Me Pierre-Henri Bovis détaille dans "Eliot Deval et vous", les différentes peines dont pourraient écoper la dizaine d'individus suspectés d'avoir lynché Quentin. Il revient notamment sur un élément central que devra déterminer l'enquête, la volonté, ou non, de donner la mort.
Il a succombé à ses blessures. Samedi soir, le parquet a annoncé la mort de Quentin, jeune homme de 23 ans lynché jeudi en marge d'une conférence de Rima Hassan à Lyon. Depuis, une vidéo diffusée par TF1 est présentée comme celle de l'agression. Les images, filmées depuis un immeuble rue Victor-Lagrange, montrent une dizaine d'individus au visage dissimulé, s'acharnant à coups de pied et de poing sur trois hommes à terre. L'un d'entre eux reste allongé au sol, inanimé, sans qu'il soit possible d'identifier formellement s'il s'agit de Quentin.
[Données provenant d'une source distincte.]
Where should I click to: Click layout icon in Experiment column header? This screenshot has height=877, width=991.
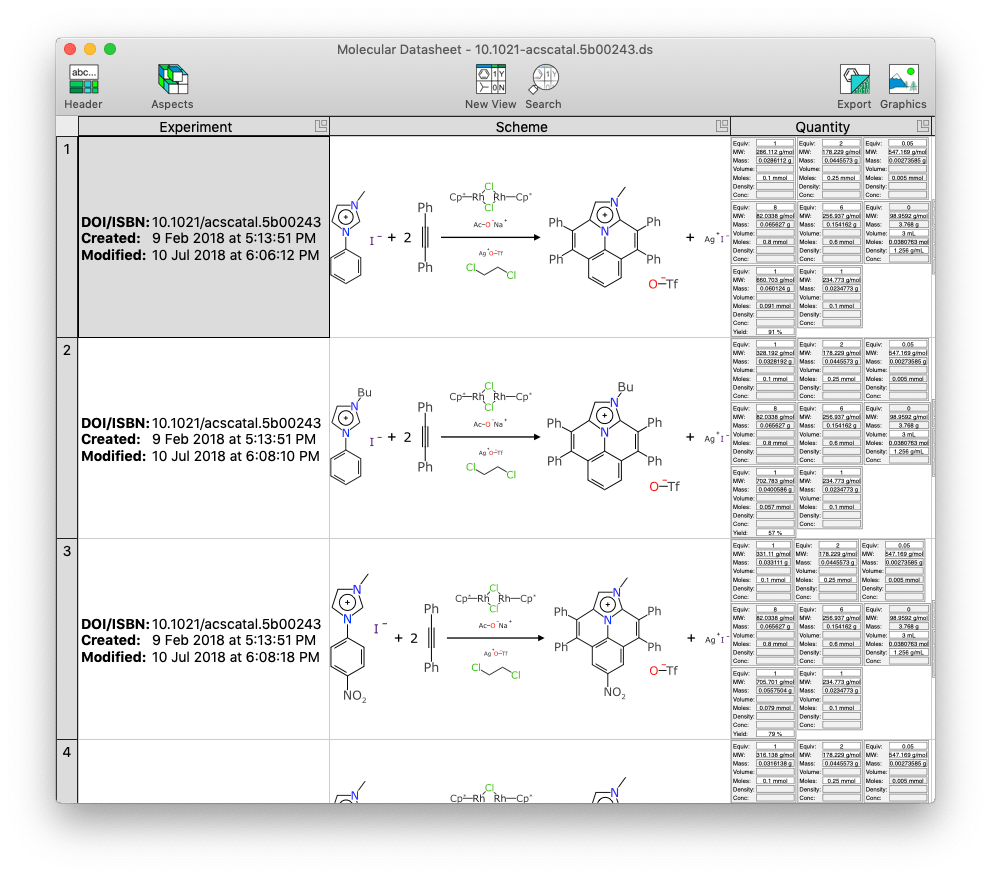(x=321, y=126)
Selon l'avocat de la famille, il s'agit d'"un guet-apens mené par des individus organisés, entraînés, en très large surnombre et armés". L'enquête pour violences aggravées a été étendue au chef de coup mortel aggravé.
L'intention de tuer, élément fondamental pour déterminer la peine
Mais alors que risque cette dizaine d'individus ? "L'enquête doit démontrer si, oui ou non, ceux qui ont porté les coups à Quentin ont eu l'intention de le tuer. Cette intention-là est fondamentale pour, derrière, déterminer la qualification pénale", explique dans Eliot Deval et vous Me Pierre-Henri Bovis, avocat pénaliste.
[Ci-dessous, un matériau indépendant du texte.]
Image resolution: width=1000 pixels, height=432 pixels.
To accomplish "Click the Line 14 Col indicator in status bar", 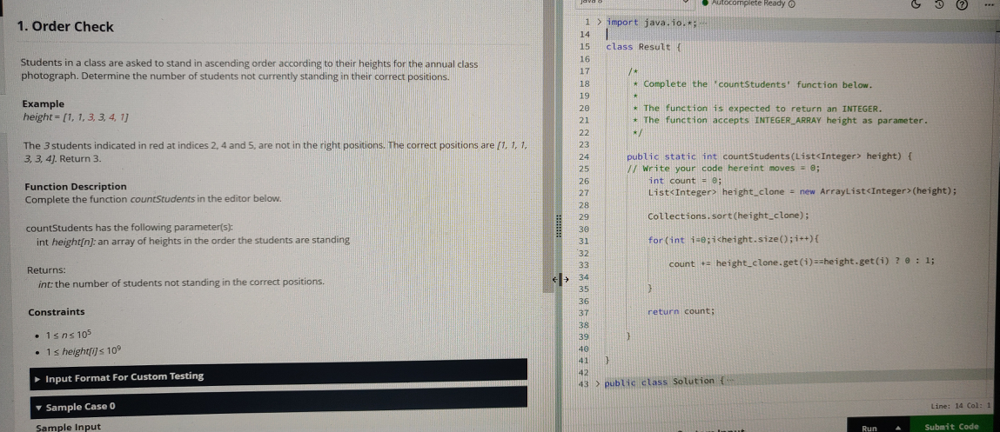I will 958,405.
"Est-ce qu'on est sur des coups ayant entraîné la mort, ou est-ce qu'on est vraiment sur une intention de tuer ? Et donc là, on pourrait même parler de préméditation, c'est ce que le parquet sous-entend dans son communiqué, c'est-à-dire un guet-apens qui a été organisé, qui a été pensé, avec un déchaînement de violence, avec l'intention de donner la mort."
Un élément fondamental donc, qui détermine la lourdeur de la peine pour ce "crime". "Si on reste sur des coups et des blessures entraînant la mort sans intention de la donner, on est sur 15 ans, cela peut être porté même à 20 ans si la notion de guet-apens est retenue. Mais maintenant, si on est vraiment sur l'intention préalable d'avoir voulu causer la mort, et donc avec la mort qui a été causée, on porte la peine à 30 ans."